L'ESPERIMENTO - Per esserne
sicuri i ricercatori hanno usato un tracciante elettronico dello sguardo
in una prova chiamata «language guided looking» o «looking while
listening», cioè sguardo guidato dal linguaggio o guardare ascoltando.
Nell’esperimento il bambino sedeva in braccio alla mamma davanti a un
computer rivolto verso l’esaminatore che sedeva dall’altra parte del
tavolo. Fra il dorso del computer e il bambino venivano messi sul tavolo
due o più oggetti, a seconda dei casi: una mela, una banana, ecc. Sul
tavolo c’erano un altoparlante, il sensore elettronico per seguire lo
sguardo del bambino e una telecamera che lo filmava in modo che
l’operatore avesse sotto controllo tutta la scena sullo schermo del
computer. Se dall’altoparlante veniva chiamata la mela, il tempo di
fissazione corretto era ottenuto sottraendolo da quello speso per
guardare anche la banana o l’altro oggetto confondente messo sul tavolo:
il risultato è sempre stato statisticamente significativo e superiore a
un risultato casuale. Se il tempo di reazione per fissare la mela era
compreso fra 367 e 3.500 millisecondi, cioè praticamente subito dopo, la
prova era considerata valida. Per maggior sicurezza sono state anche
scelte parole con cui i bambini avrebbero dovuto avere poca
dimestichezza chiedendo ai genitori di fare un elenco delle cose che
secondo loro sentivano dire poco in famiglia e che dovevano inserire in
una scala che andava da “mai” a “varie volte al giorno”. Fra la
frequenza d’ascolto di una certa parola e la correttezza della scelta
fatta dal bambino non è risultata nessuna correlazione significativa
indicando che non impara come un pappagallo, ma capisce.

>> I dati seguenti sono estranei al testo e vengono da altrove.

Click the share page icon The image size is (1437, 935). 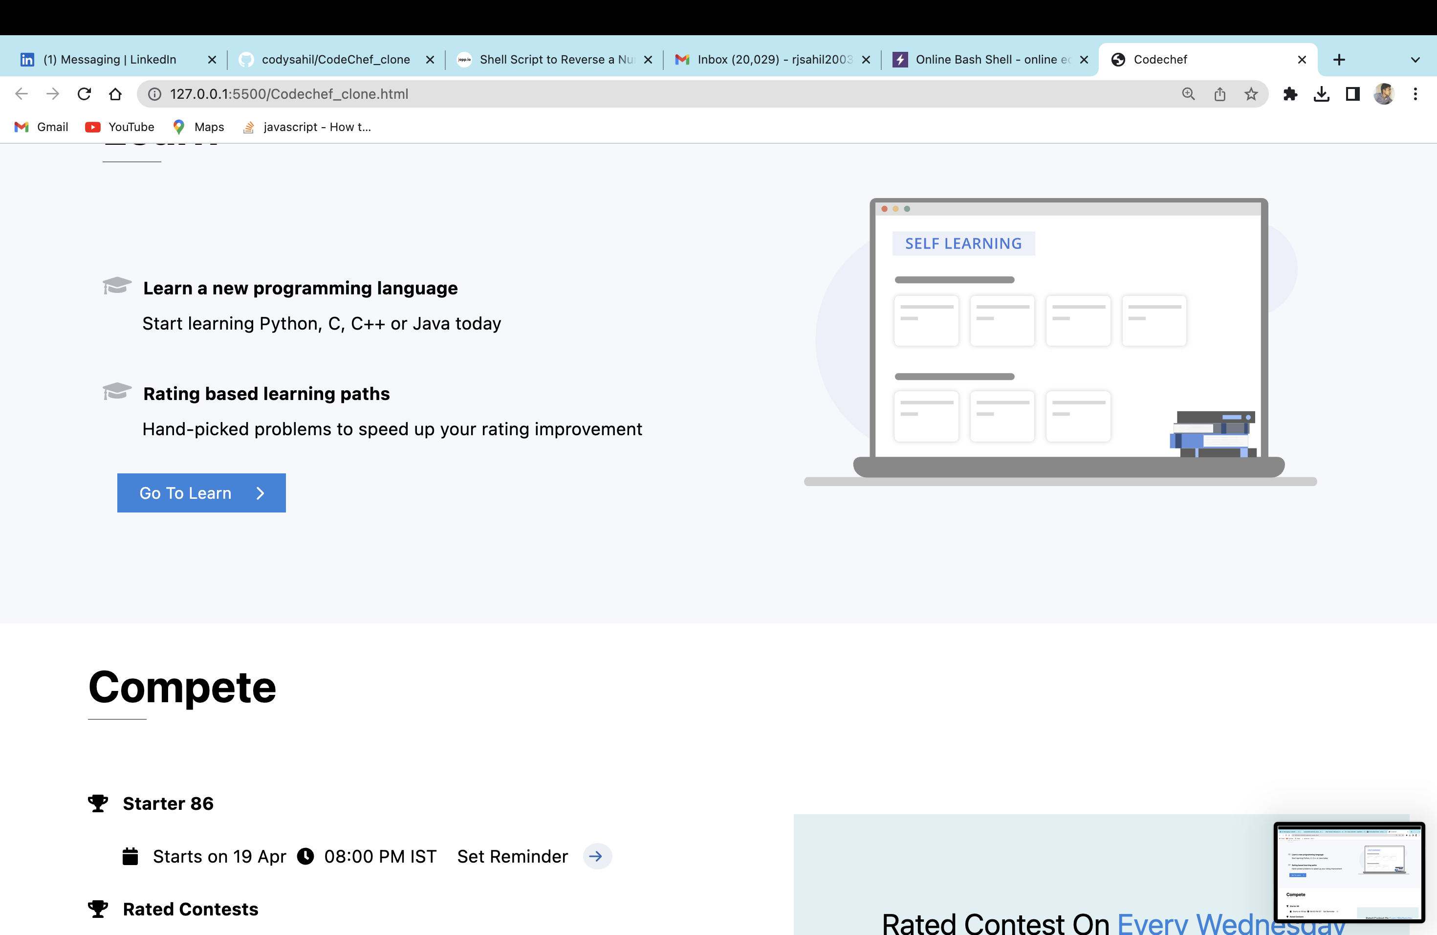[1220, 94]
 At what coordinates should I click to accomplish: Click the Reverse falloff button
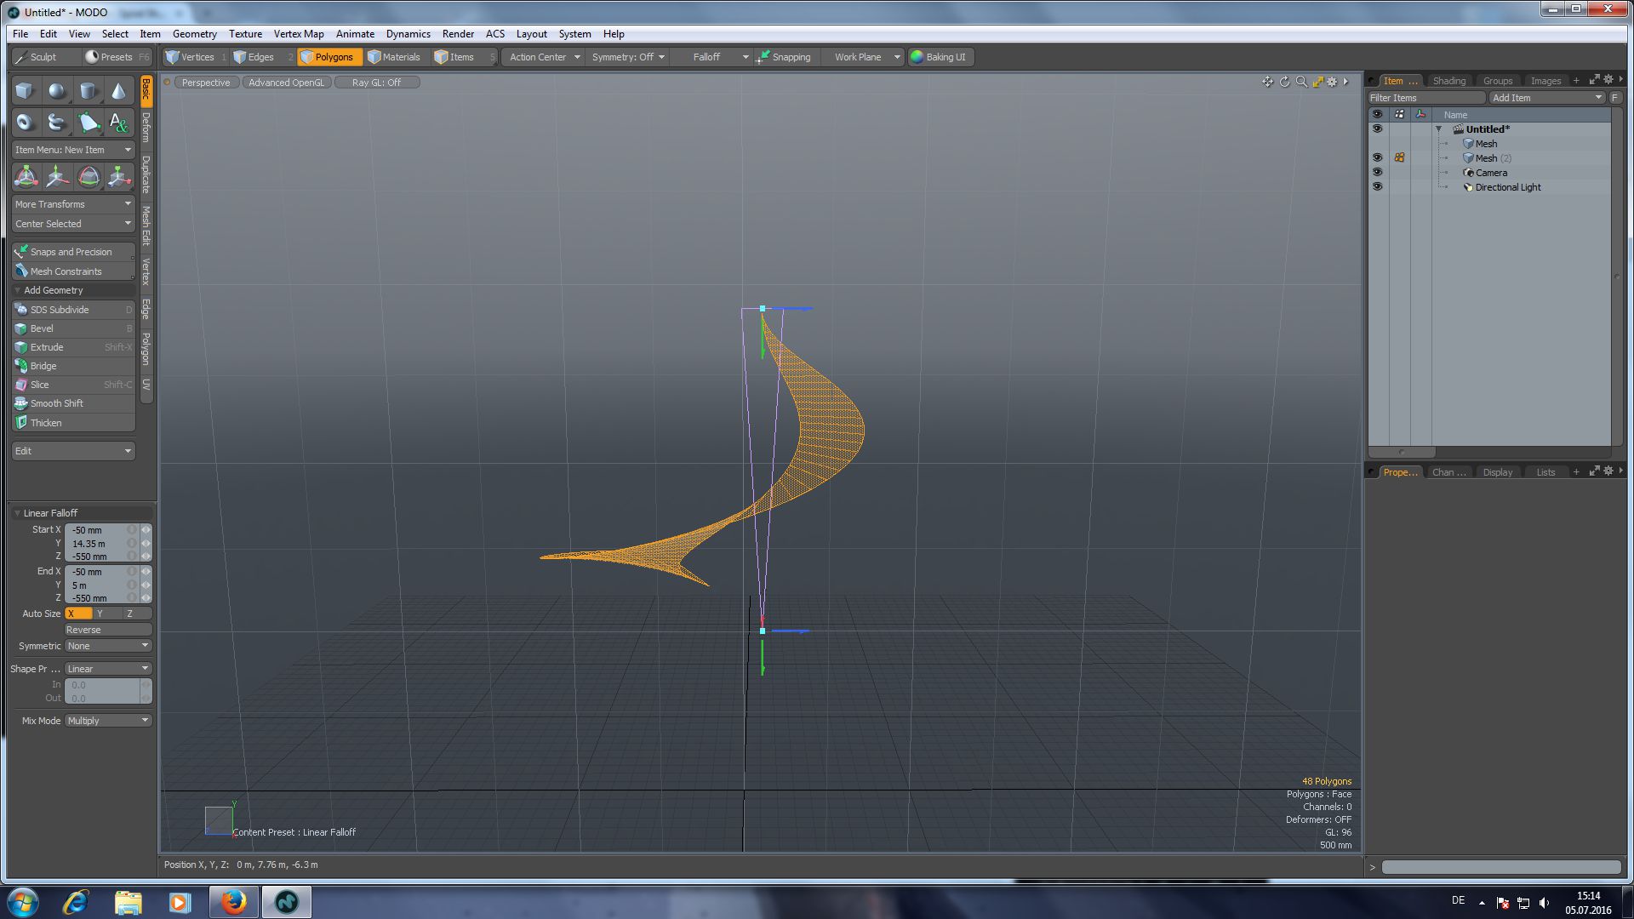pos(108,630)
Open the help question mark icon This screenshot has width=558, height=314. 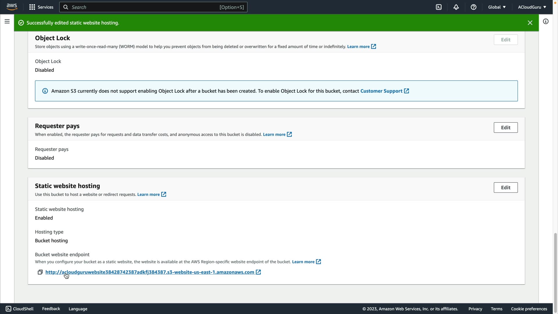click(473, 7)
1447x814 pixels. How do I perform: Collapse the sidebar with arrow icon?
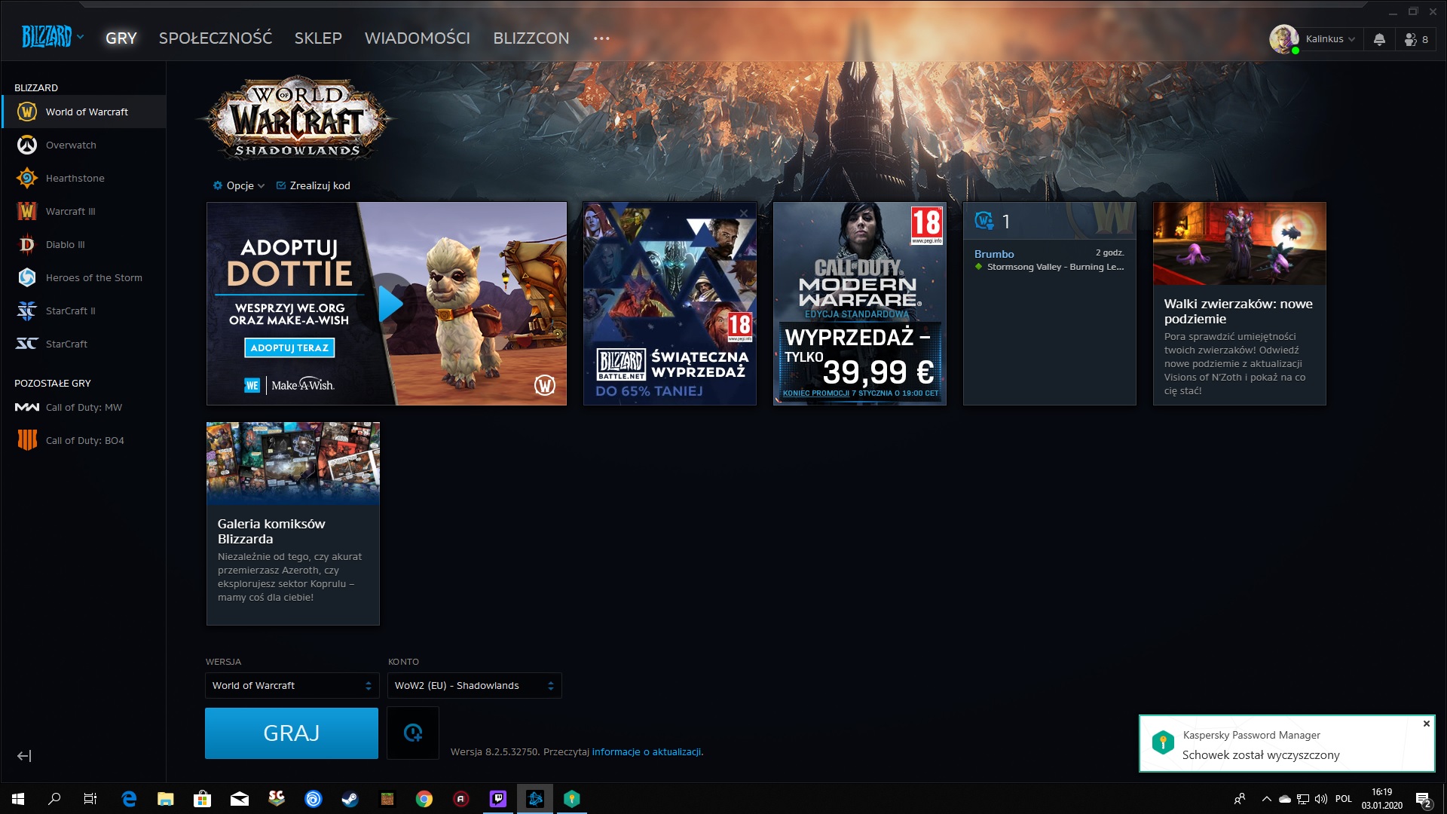tap(24, 756)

IL LINGUAGGIO - Tant’è vero,
dicono i ricercatori, che fra i 6 e i 9 mesi non si osservano sviluppi
eclatanti nell’area del linguaggio, ma, sotto sotto, si stanno formando
nuove connessioni neuronali. Poi a 14 mesi si verifica un salto di
qualità esplosivo: i circuiti cerebrali che hanno fino a quel momento
continuato a immagazzinare dati si connettono definitivamente a quelli
dell’eloquio e della comprensione. A quel punto, se diciamo a un bambino
«mi prendi una mela per favore ?» questo non sente semplicemente una
serie di suoni familiari, ma decodifica un comportamento legato a quella
frase. Capirla è come rendere l’oggetto a cui la parola corrisponde più
facile da afferrare cognitivamente, proprio come i bambini
dell’esperimento afferravano la mela con lo sguardo.